Thank you Alex.

It happens that I forgot to name the kwargs part in the s/cat call, so the 
working version should be :

(s/fdef adder
          :args (s/cat :a integer? :b integer? :kwargs (s/keys* :opt-un 
[::c]))
          :ret string?)

I'm asking because I've just discovered something about s/cat + s/or + 
s/keys* (after 1 day and a half of trials).

Before I added the keyword args spec, the specs of my function were like 
this (simplified) :

(s/fdef adder
        :args (s/or :version1 (s/cat :a integer? :b integer?)
                    :version2 (s/cat :a number? :b number?)
                    :ret integer?))

This version is working just fine, with stest/check etc.

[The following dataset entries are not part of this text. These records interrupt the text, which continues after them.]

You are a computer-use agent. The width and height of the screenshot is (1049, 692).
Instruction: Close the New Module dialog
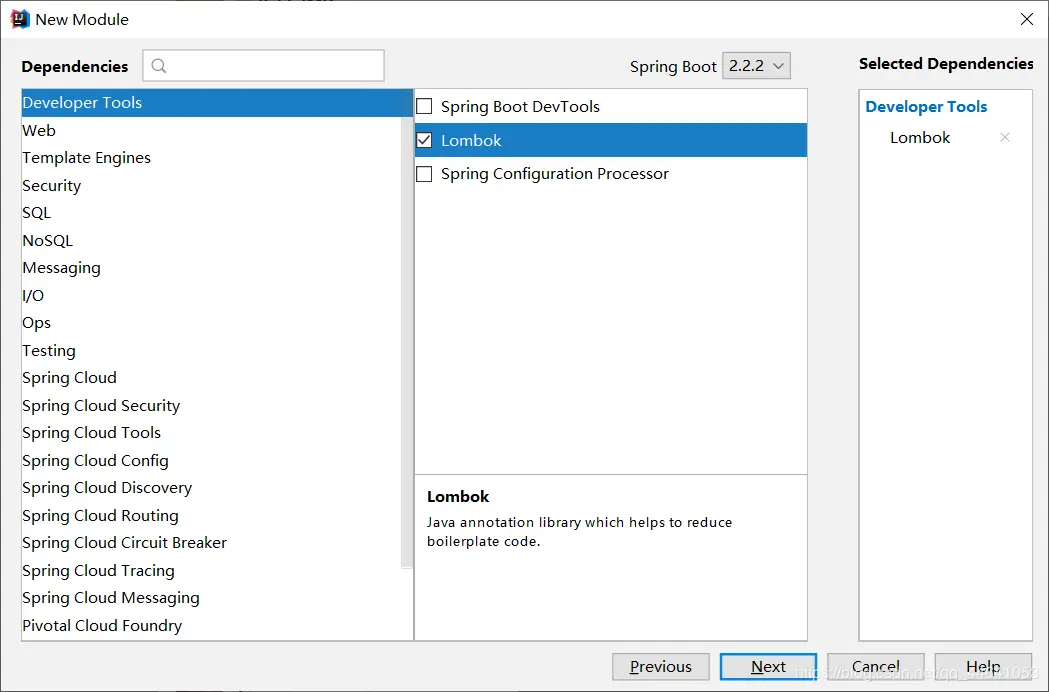pos(1027,19)
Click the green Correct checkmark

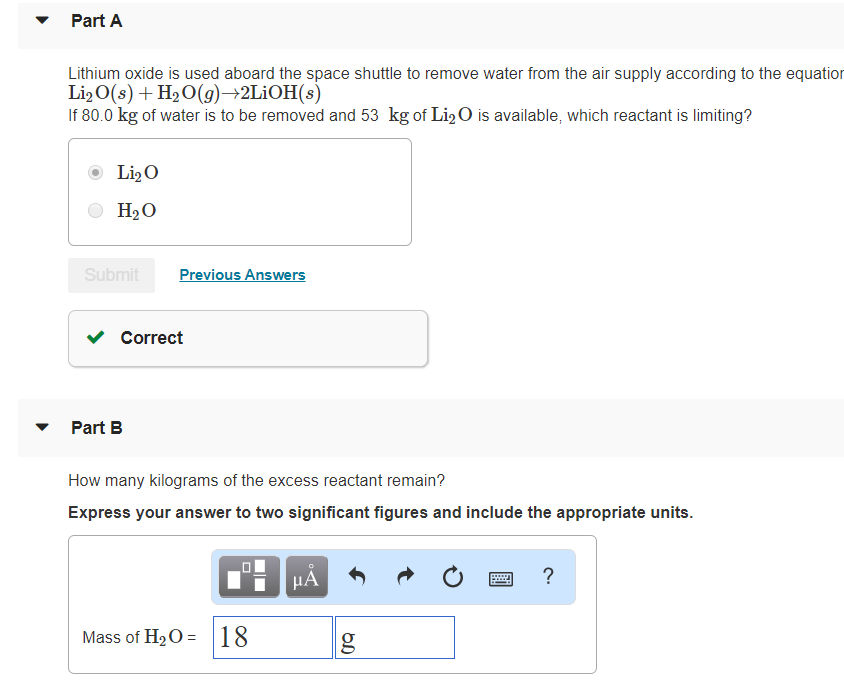(95, 338)
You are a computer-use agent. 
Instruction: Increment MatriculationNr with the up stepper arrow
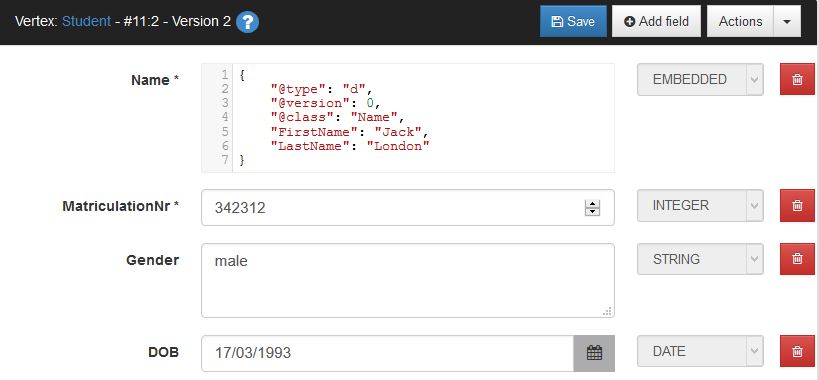[x=592, y=204]
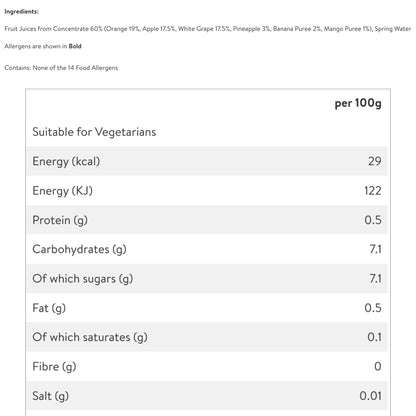Select the Salt (g) row label

[x=51, y=396]
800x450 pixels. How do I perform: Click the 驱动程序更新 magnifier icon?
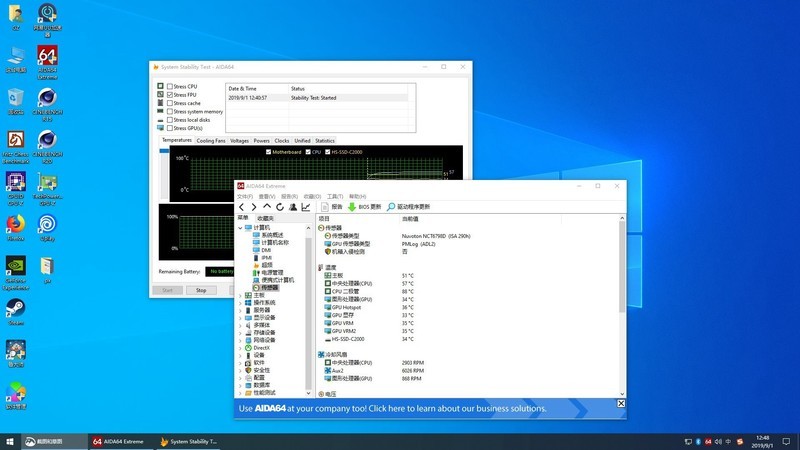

When I added keyword args spec yesterday, I added it like this :

(s/fdef adder
        :args (s/cat :normal-args (s/or :version1 (s/cat :a integer? :b 
integer?)
                                        :version2 (s/cat :a float? :b 
float?))
                     :kwargs (s/keys* :opt-un [::c]))
        :ret number?)

It produced some strange behavior. Under `stest/check`, the arguments 
passed to the function were in a messed up form. The smallest input found 
by stest/check is `:smallest [((1.0 1.0))]` which looks like a sequence 
inside a sequence. When I finally realized that I couldn't "un-factorize" 
the spec of the keyword args and the put it into each s/or branch, it 
worked :

(s/fdef adder
        :args (s/or :version1 (s/cat :a integer? :b integer? :kwargs 
(s/keys* :opt-un [::c]))
                    :version2 (s/cat :a float? :b float? :kwargs (s/keys* 
:opt-un [::c])))
        :ret number?)

I realize that nesting s/cat calls can produce nested sequences, but in my 
case it seemed natural at first to factorize the spec of the keyword args 
and express the specificity of the "normal args" separately. It's like 
check couldn't somehow "unroll" the nested s/cat...

My question is: does it make sense ? Should it work and it's a bug ? Is 
there no way to factorize like I tried (I would be fine with this really).

I hope I made my question clear, it took me quite some time to nail it and 
create a reproduction case.

On Tuesday, January 16, 2018 at 1:36:47 PM UTC+1, Alex Miller wrote:
>
> You don’t need the final s/? but otherwise that’s right!